----- Provided material -----

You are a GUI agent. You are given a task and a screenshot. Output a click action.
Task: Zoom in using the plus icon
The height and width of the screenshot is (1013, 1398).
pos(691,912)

-----
----- Provided material -----

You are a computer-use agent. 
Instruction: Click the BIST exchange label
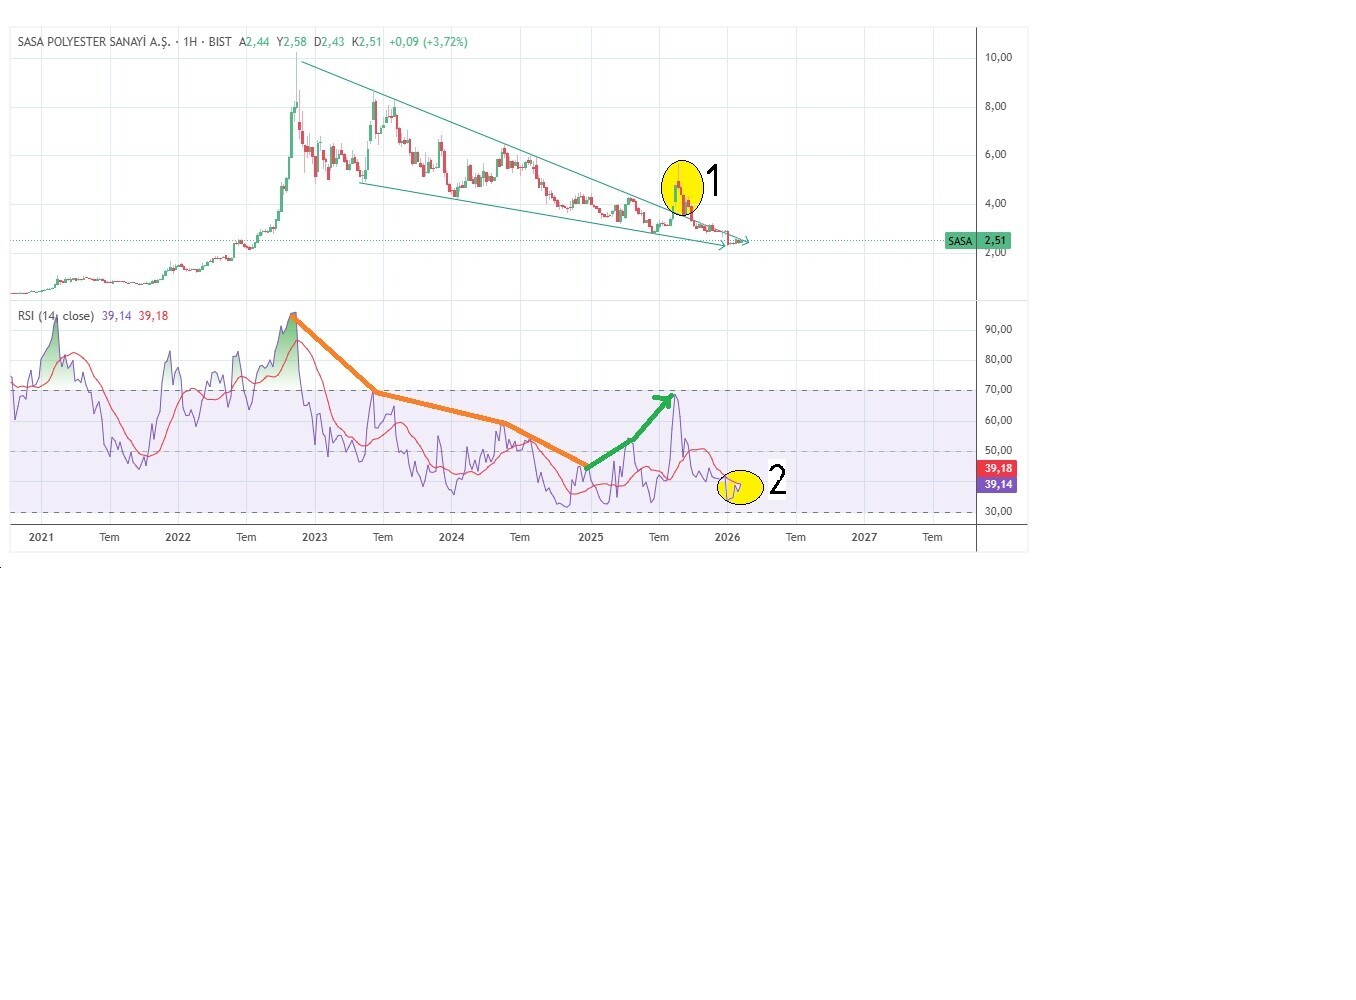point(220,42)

-----

• Prompt: Please quote the rows from the line containing "You are a GUI" through the line containing "pos(691,912)", reproducing each one unchanged.

• Finished exercise:
You are a GUI agent. You are given a task and a screenshot. Output a click action.
Task: Zoom in using the plus icon
The height and width of the screenshot is (1013, 1398).
pos(691,912)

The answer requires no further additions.